Al paso del tiempo se han incorporado más «habilidades» a las muñecas, como dar pasos por sí solas, repetir palabras, comer, llorar, orinar, babear y demás. Esta mezcla de realismo y falta de vida es quizá lo que produce al mismo tiempo atracción y temor.
Para algunos son como pequeños cadáveres; a otros les parece que en cualquier momento cobrarán vida y… quién sabe qué les harán.
Fascinación y miedo
Las muñecas son esa clase de objeto que no puede causar indiferencia ni quedarse en la neutralidad: son amadas u odiadas. En el extremo de la fascinación están los coleccionistas que gastan grandes sumas de dinero para adquirirlas y cierto grupo de personas en los EE.UU., una especie de club de amantes de las muñecas que las tratan como a sus hijas y las llevan al parque, juegan con ellas, les organizan fiestas y les compran ropa de diseñador.
Por otra parte, hay quienes sienten repulsión al verlas, incluso un miedo irracional o fobia —llamada pediofobia—. Sigmund Freud, en su ensayo Lo siniestro (1919), explicó que «la circunstancia de que se despierte una incertidumbre intelectual respecto al carácter animado o inanimado de algo, o bien la de que un objeto privado de vida adopte una apariencia muy cercana a la misma, son sumamente favorables para la producción de sentimientos de lo siniestro», y puso como ejemplo de ello a «las figuras de cera, las muñecas ‘sabias’ y los autómatas».

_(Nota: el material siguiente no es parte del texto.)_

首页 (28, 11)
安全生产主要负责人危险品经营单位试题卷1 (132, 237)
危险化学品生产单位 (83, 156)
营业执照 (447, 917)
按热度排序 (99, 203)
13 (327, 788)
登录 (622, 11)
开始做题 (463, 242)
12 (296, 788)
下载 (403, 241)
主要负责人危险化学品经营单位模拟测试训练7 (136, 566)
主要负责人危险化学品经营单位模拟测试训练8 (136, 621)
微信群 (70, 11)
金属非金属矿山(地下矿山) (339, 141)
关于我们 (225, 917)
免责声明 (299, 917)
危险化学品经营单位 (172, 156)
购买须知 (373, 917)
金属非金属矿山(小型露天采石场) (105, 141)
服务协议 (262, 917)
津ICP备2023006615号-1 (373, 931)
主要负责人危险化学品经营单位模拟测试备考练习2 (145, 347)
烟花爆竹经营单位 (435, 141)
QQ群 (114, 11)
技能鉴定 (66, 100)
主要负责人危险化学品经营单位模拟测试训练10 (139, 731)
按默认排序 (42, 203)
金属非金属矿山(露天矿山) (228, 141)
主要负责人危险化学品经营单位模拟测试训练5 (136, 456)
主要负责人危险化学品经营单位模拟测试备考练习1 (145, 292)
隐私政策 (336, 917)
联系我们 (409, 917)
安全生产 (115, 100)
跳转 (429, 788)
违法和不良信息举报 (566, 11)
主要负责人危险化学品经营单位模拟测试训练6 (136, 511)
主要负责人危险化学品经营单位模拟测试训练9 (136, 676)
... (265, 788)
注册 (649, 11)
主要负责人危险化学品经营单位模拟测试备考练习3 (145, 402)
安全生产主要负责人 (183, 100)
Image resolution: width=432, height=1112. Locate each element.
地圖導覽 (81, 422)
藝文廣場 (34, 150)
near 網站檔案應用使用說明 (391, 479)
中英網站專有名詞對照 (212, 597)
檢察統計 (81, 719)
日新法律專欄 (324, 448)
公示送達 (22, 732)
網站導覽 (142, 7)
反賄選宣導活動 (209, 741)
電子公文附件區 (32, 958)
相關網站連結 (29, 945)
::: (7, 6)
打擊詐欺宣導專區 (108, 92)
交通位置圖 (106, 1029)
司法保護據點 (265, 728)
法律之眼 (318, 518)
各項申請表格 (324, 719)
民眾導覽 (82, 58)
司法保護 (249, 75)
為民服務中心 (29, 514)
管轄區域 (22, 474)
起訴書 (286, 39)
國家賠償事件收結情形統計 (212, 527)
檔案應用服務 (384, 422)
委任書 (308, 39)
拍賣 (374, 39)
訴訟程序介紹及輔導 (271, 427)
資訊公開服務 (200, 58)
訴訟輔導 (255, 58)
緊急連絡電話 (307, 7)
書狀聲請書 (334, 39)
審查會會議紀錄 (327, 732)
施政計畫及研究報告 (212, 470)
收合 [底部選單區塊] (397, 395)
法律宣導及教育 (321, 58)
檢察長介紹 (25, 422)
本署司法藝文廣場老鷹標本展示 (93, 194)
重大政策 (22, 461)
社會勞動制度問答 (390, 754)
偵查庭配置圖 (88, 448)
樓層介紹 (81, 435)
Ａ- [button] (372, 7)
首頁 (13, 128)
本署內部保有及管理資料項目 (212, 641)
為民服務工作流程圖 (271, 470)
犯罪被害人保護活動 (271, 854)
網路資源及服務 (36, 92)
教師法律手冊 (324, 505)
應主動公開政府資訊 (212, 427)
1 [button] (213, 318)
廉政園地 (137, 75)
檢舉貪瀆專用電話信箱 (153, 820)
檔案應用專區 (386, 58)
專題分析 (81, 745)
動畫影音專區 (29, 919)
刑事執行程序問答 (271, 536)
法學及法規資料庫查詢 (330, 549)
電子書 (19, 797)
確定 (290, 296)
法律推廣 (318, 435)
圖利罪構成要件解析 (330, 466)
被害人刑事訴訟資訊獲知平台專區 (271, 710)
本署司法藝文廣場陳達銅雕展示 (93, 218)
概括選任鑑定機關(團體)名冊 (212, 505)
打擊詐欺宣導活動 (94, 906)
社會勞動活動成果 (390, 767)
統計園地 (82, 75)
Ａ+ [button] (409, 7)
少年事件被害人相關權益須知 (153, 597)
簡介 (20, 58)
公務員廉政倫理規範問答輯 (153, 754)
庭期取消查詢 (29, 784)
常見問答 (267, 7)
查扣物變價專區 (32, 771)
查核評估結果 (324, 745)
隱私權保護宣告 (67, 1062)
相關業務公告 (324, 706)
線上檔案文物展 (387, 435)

Esta mezcla de fascinación y miedo ha sido muy socorrida en la literatura: en el relato «El hombre de arena» (1817), de E. T. A. Hoffman, el protagonista se enamora de una autómata; «La desdichada» (1994), cuento de Carlos Fuentes, describe a un joven obsesionado con un maniquí vestido de novia, mezclando una anécdota personal con el culto a Pascualita, un maniquí viviente a quien muchos veneran en la ciudad de Chihuahua. Por último, la historia «La muñeca menor» (1972), de la puertorriqueña Rosario Ferré, relata cómo una mujer se esfuerza en confeccionar muñecas idénticas a sus sobrinas.
Por si fuera poco, la aversión hacia las muñecas ha sido ampliamente explotada en el cine y la televisión para recrear juguetes poseídos por demonios o espíritus malignos.
Ejemplo de esto son películas como Dead of Night (1945), donde un ventrílocuo es poseído por su propio muñeco; el súper conocido Chucky (1988), la serie de filmes sobre marionetas vivientes y asesinas Puppet Master (1989), Dolly Dearest (1991), precursora de la más reciente Annabelle (2014), sin olvidarnos de la mexicana Vacaciones de terror (1989), donde una muñeca asesina estropea los días de descanso de una familia.
Lo cierto es que las muñecas, en muchas ocasiones, se asocian con la infancia, con miedos ancestrales que evocan tiempos pasados, cuando de niños, en la soledad de nuestro cuarto, por la noche, tal vez vimos unos ojillos brillando en la oscuridad, antes de taparnos bruscamente con las cobijas y temblar.
Vanessa Mena quiere aprovechar estas páginas para confesar que, aunque no le tiene miedo a las muñecas como tal, sí le teme a las marionetas, pues cuando era niña se traumó con una película.